*EXERCISE*: Look below for the line with "This screenshot has height=501, width=712."; begin the copy there and stop after the line with "Image resolution: width=603", keeping the text exact and the pictures out.
╭─ SOURCE DATA
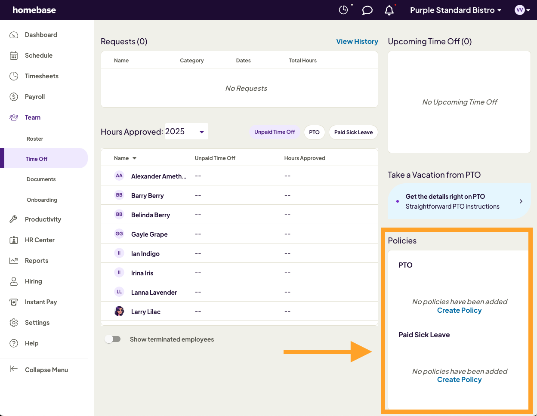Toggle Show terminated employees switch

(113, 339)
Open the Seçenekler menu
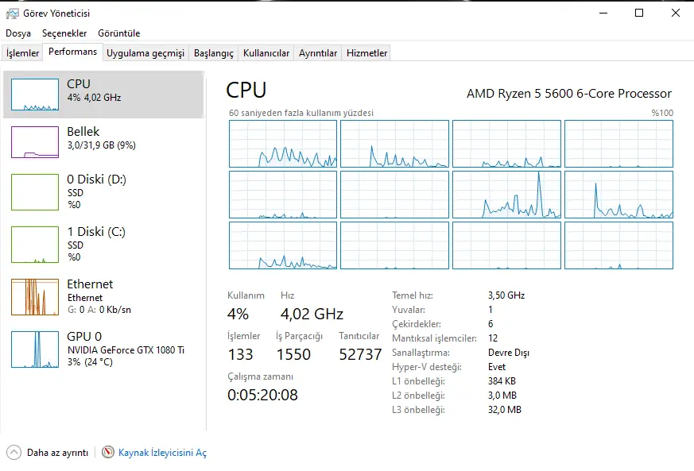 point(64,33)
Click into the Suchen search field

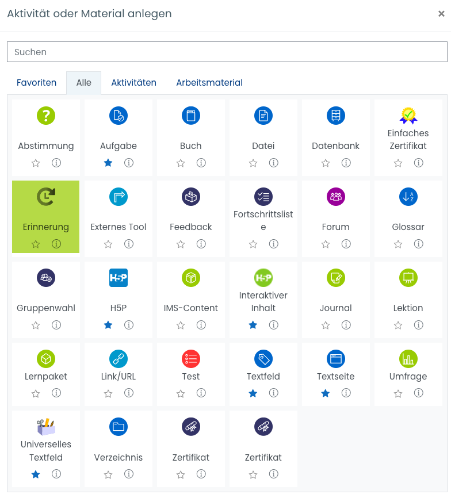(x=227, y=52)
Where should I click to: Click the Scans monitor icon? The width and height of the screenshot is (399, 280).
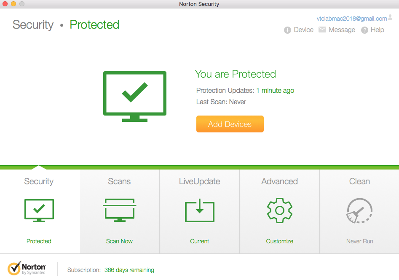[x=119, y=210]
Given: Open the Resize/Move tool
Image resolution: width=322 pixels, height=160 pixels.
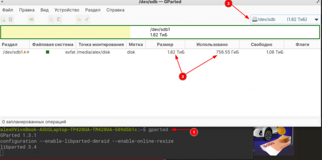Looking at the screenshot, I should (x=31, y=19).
╰─
╭─ SOURCE DATA
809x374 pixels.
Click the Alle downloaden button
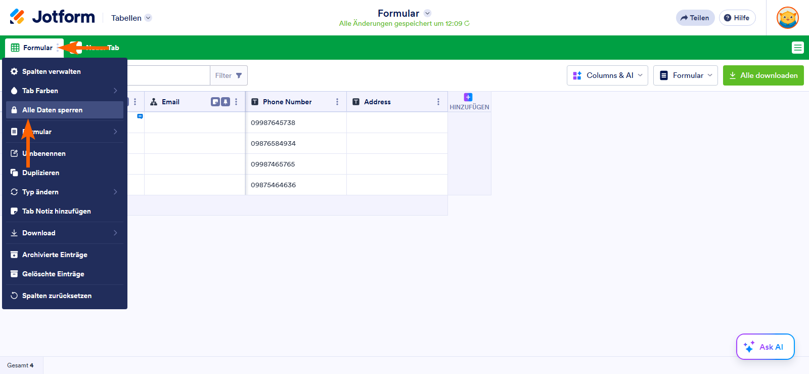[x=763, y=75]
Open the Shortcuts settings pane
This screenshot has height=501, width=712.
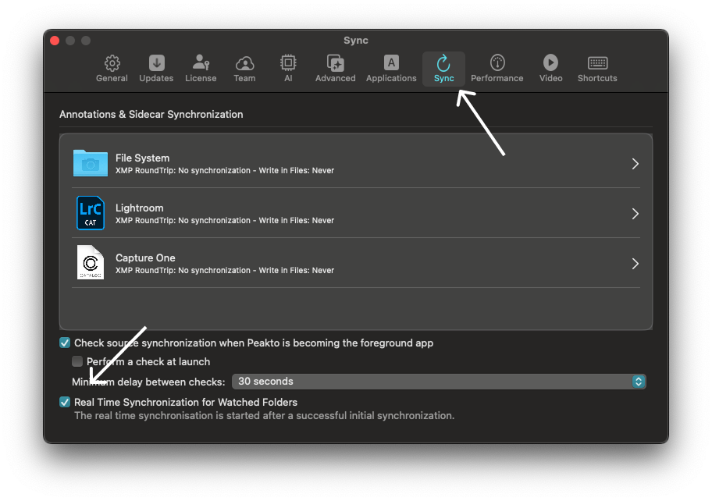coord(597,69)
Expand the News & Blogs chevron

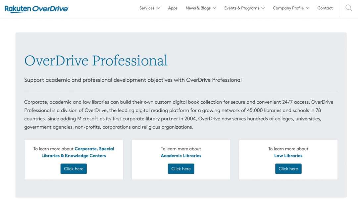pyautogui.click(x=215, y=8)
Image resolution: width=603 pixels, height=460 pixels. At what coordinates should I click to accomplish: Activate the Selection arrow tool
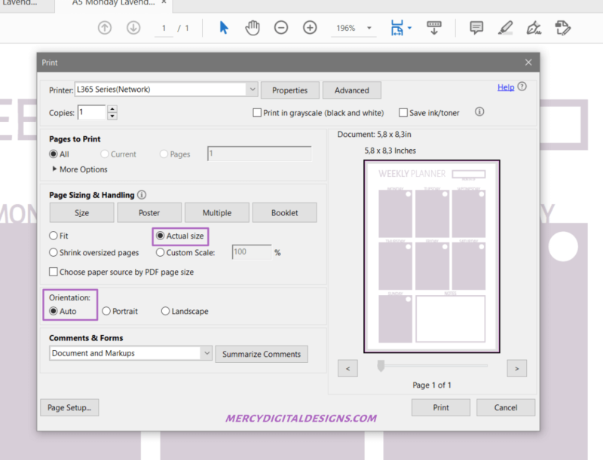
╰─
*SOLUTION FOR THIS TASK*:
This screenshot has height=501, width=712.
coord(597,69)
Expand the News & Blogs chevron

pyautogui.click(x=215, y=8)
Image resolution: width=603 pixels, height=460 pixels. At what coordinates should I click to accomplish: Activate the Selection arrow tool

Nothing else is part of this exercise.